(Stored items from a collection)

Content starts

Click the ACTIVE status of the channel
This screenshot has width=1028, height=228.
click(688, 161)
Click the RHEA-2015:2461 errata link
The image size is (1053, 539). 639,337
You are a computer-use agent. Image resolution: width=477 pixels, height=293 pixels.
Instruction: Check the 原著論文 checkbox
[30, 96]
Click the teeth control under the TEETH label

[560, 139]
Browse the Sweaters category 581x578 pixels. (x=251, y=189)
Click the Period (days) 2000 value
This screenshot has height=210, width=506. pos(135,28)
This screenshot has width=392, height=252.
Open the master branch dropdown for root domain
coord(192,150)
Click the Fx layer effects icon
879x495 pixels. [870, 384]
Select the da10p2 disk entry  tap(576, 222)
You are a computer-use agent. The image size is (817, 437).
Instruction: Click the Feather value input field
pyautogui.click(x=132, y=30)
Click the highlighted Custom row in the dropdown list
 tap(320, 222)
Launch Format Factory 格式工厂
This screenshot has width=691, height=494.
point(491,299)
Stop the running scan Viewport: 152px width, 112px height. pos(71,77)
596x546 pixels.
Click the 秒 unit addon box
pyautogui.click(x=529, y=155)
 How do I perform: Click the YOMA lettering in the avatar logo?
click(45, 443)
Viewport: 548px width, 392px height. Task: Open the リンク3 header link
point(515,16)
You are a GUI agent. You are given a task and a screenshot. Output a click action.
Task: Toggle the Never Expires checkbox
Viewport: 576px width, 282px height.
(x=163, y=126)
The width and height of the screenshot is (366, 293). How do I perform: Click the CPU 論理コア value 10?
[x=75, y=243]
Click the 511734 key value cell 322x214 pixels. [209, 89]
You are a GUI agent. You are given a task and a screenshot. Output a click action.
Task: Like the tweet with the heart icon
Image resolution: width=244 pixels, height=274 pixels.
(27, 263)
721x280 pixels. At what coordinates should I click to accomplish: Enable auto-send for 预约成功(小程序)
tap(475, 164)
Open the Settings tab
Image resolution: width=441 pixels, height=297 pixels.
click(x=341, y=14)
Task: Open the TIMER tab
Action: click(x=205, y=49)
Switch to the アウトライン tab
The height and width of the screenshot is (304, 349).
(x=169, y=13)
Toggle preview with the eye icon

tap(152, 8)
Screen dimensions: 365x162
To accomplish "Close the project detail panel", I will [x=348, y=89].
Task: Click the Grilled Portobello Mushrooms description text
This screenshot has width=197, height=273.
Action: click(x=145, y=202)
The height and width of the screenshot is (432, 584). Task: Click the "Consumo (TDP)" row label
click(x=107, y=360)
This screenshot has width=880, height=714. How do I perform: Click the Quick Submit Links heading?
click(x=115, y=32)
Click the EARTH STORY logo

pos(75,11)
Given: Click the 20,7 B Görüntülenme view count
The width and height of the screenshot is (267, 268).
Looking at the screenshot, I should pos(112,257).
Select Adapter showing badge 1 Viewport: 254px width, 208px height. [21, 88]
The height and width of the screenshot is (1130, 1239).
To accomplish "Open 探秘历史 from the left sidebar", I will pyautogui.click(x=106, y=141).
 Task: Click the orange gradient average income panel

Content ends

= EXERCISE INSTRUCTIONS =
Each entry above is to be written out exactly.

= SOLUTION =
Click the ACTIVE status of the channel
This screenshot has width=1028, height=228.
click(688, 161)
Click the RHEA-2015:2461 errata link
The image size is (1053, 539). 639,337
You are a computer-use agent. Image resolution: width=477 pixels, height=293 pixels.
Instruction: Check the 原著論文 checkbox
[30, 96]
Click the teeth control under the TEETH label

[560, 139]
Browse the Sweaters category 581x578 pixels. (x=251, y=189)
Click the Period (days) 2000 value
This screenshot has height=210, width=506. pos(135,28)
This screenshot has width=392, height=252.
Open the master branch dropdown for root domain
coord(192,150)
Click the Fx layer effects icon
879x495 pixels. [870, 384]
Select the da10p2 disk entry  tap(576, 222)
You are a computer-use agent. The image size is (817, 437).
Instruction: Click the Feather value input field
pyautogui.click(x=132, y=30)
Click the highlighted Custom row in the dropdown list
 tap(320, 222)
Launch Format Factory 格式工厂
This screenshot has width=691, height=494.
point(491,299)
Stop the running scan Viewport: 152px width, 112px height. pos(71,77)
596x546 pixels.
Click the 秒 unit addon box
pyautogui.click(x=529, y=155)
 How do I perform: Click the YOMA lettering in the avatar logo?
click(45, 443)
Viewport: 548px width, 392px height. Task: Open the リンク3 header link
point(515,16)
You are a GUI agent. You are given a task and a screenshot. Output a click action.
Task: Toggle the Never Expires checkbox
Viewport: 576px width, 282px height.
(x=163, y=126)
The width and height of the screenshot is (366, 293). How do I perform: Click the CPU 論理コア value 10?
[x=75, y=243]
Click the 511734 key value cell 322x214 pixels. [209, 89]
You are a GUI agent. You are given a task and a screenshot. Output a click action.
Task: Like the tweet with the heart icon
Image resolution: width=244 pixels, height=274 pixels.
(27, 263)
721x280 pixels. At what coordinates should I click to accomplish: Enable auto-send for 预约成功(小程序)
tap(475, 164)
Open the Settings tab
Image resolution: width=441 pixels, height=297 pixels.
click(x=341, y=14)
Task: Open the TIMER tab
Action: click(x=205, y=49)
Switch to the アウトライン tab
The height and width of the screenshot is (304, 349).
(x=169, y=13)
Toggle preview with the eye icon

tap(152, 8)
Screen dimensions: 365x162
To accomplish "Close the project detail panel", I will [x=348, y=89].
Task: Click the Grilled Portobello Mushrooms description text
This screenshot has width=197, height=273.
Action: click(x=145, y=202)
The height and width of the screenshot is (432, 584). Task: Click the "Consumo (TDP)" row label
click(x=107, y=360)
This screenshot has width=880, height=714. How do I perform: Click the Quick Submit Links heading?
click(x=115, y=32)
Click the EARTH STORY logo

pos(75,11)
Given: Click the 20,7 B Görüntülenme view count
The width and height of the screenshot is (267, 268).
Looking at the screenshot, I should pos(112,257).
Select Adapter showing badge 1 Viewport: 254px width, 208px height. [21, 88]
The height and width of the screenshot is (1130, 1239).
To accomplish "Open 探秘历史 from the left sidebar", I will pyautogui.click(x=106, y=141).
 Task: Click the orange gradient average income panel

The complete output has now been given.